• **PROVIDED INFORMATION**
= = = = =
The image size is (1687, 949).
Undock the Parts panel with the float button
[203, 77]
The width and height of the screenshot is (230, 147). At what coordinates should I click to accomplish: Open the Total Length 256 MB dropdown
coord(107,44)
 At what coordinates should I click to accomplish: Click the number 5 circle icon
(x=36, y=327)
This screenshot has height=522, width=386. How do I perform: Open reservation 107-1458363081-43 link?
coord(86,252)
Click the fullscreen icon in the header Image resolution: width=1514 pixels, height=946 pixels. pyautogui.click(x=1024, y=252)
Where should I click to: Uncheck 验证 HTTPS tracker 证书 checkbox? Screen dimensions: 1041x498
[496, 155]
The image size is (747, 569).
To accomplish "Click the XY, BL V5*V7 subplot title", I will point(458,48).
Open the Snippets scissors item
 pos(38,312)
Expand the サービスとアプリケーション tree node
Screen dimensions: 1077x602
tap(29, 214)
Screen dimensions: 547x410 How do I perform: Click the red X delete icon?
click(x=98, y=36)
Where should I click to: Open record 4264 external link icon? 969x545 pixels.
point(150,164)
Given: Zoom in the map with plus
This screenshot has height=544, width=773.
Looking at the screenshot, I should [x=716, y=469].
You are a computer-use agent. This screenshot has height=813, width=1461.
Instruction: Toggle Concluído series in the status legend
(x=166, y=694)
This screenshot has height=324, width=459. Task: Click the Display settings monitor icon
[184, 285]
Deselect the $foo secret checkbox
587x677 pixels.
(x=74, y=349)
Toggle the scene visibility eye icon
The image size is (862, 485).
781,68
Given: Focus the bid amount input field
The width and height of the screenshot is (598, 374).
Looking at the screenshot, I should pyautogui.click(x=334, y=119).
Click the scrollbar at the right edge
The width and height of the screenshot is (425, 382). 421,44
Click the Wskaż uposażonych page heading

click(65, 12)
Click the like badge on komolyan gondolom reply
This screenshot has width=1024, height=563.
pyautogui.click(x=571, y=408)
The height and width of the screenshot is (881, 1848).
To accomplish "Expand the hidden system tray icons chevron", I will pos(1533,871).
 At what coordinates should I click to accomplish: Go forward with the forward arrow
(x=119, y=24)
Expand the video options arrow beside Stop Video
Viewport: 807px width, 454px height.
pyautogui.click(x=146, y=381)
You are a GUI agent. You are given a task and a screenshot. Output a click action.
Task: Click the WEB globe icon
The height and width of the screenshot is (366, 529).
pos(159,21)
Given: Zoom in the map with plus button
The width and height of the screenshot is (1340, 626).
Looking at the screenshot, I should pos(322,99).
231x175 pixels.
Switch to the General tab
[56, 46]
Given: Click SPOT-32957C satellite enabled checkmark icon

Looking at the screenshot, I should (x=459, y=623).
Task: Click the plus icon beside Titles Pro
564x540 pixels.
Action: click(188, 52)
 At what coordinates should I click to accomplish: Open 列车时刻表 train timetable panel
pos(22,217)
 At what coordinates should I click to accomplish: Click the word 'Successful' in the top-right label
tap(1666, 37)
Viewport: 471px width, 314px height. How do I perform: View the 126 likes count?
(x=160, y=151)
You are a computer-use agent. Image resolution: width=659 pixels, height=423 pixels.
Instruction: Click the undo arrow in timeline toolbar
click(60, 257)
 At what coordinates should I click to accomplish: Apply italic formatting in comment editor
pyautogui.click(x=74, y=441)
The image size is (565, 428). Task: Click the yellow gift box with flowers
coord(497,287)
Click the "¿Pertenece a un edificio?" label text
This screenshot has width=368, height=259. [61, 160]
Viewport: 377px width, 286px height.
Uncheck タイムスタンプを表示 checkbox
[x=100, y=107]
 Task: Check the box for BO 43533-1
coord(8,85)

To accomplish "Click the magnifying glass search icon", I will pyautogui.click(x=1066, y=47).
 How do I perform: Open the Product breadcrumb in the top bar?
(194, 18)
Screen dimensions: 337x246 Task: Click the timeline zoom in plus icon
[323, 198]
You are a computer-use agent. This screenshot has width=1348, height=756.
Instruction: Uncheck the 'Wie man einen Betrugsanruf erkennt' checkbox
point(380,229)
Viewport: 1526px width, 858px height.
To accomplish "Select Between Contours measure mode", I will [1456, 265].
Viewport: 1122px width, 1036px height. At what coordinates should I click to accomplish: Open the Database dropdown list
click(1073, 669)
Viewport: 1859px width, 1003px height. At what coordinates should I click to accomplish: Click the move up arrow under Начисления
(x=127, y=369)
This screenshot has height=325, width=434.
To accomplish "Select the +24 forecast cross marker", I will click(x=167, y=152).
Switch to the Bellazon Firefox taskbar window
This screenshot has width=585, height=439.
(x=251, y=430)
= = = = =
• **WHAT IS EXPECTED**
Show each line of the material above that contains the string "arrow", treating uppercase and lowercase as different.

• **RESPONSE TO THE TASK**
 At what coordinates should I click to accomplish: Go forward with the forward arrow
Expand the video options arrow beside Stop Video
Instruction: Click the undo arrow in timeline toolbar
Viewport: 1859px width, 1003px height. At what coordinates should I click to accomplish: Click the move up arrow under Начисления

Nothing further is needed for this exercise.